Both neighbours nodded politely.

“Those… friends of Dorothy, you see, they engage in wild orgies, satanic games, and pranks in poor taste. It may look intriguing from the outside, but it’s pure moral decay and nihilism. You shouldn’t want to have anything to do with it. Those people are not happy.”

“Not happy! Last time I checked, they enjoy themselves splendidly!” Mr. Wand’s face took a grim turn. That neighbour of his! Such a party pooper for someone looking like a happy balloon.

“Babies are not evil, Mr. Beluga. Parents can be. Or at least lost and troubled,” Mrs. Janina put her hand on the big man’s shoulder. “I have always noticed your elegant ways. You have an impeccable taste. It seems to me you have not wholly abandoned your passions. Wish to see more of it,” her eyes sparkled. “Maybe you change your mind and join us at the casting. Or help me with my costume, at least”

A warm breeze was blowing in their backs. Twenty meters away, men in orange suits started to mow a meadowy lawn, executing majestic domes of dandelion clocks, which sent out millions of tiny fluffy propellers in the air.

“Achoo!” the little man’s body bent over to form a ninety degree angle.

“Mr. Wand, what a prefect little sneeze you let out!” Mrs. Janina cheered. “This could be part of your show!”

“Ha, I’m glad you liked it. Indeed, it has crossed my mind to incorporate a sneezing gun salute at the end of my act. Perfect season for it.”

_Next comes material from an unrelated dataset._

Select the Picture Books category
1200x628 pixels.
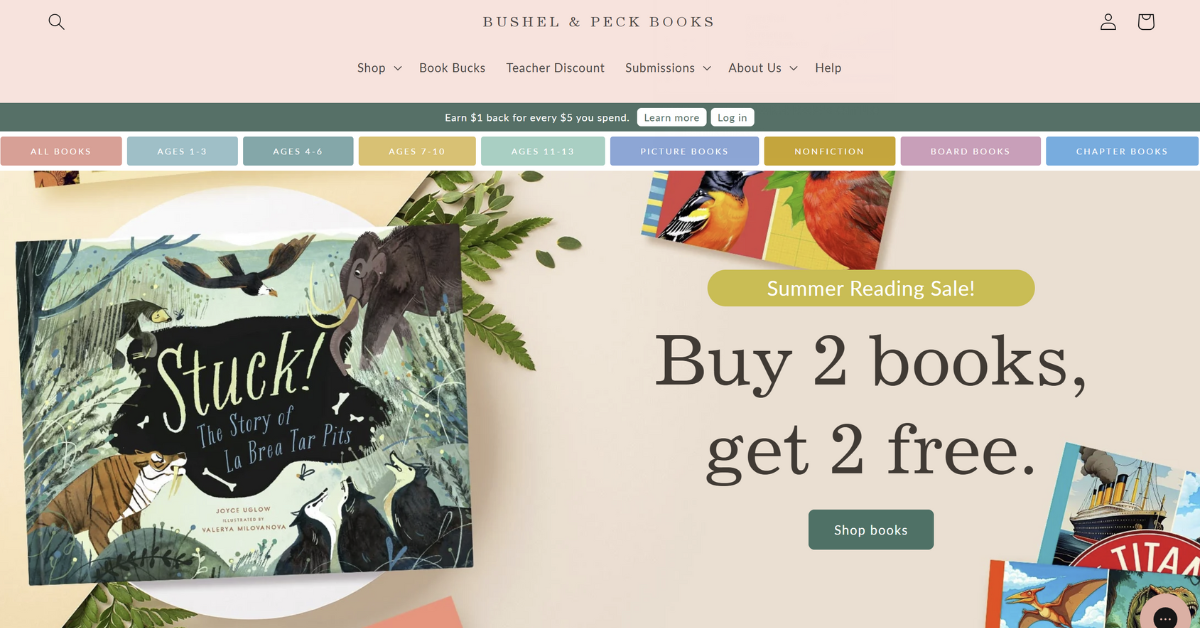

“Marvellous idea! We shall catch up soon and rehearse together. Were you headed to the butcher’s now? I am going there myself. I wanted to buy some bones and try to make jewellery out of them. I could wear it for the Poets.”

“Let us walk there then!” Mr. Wand assisted the lady with his arm and off they went.

Mr. Beluga watched them disappear around the corner, then looked to the right, looked to the left—and ripped down the poster.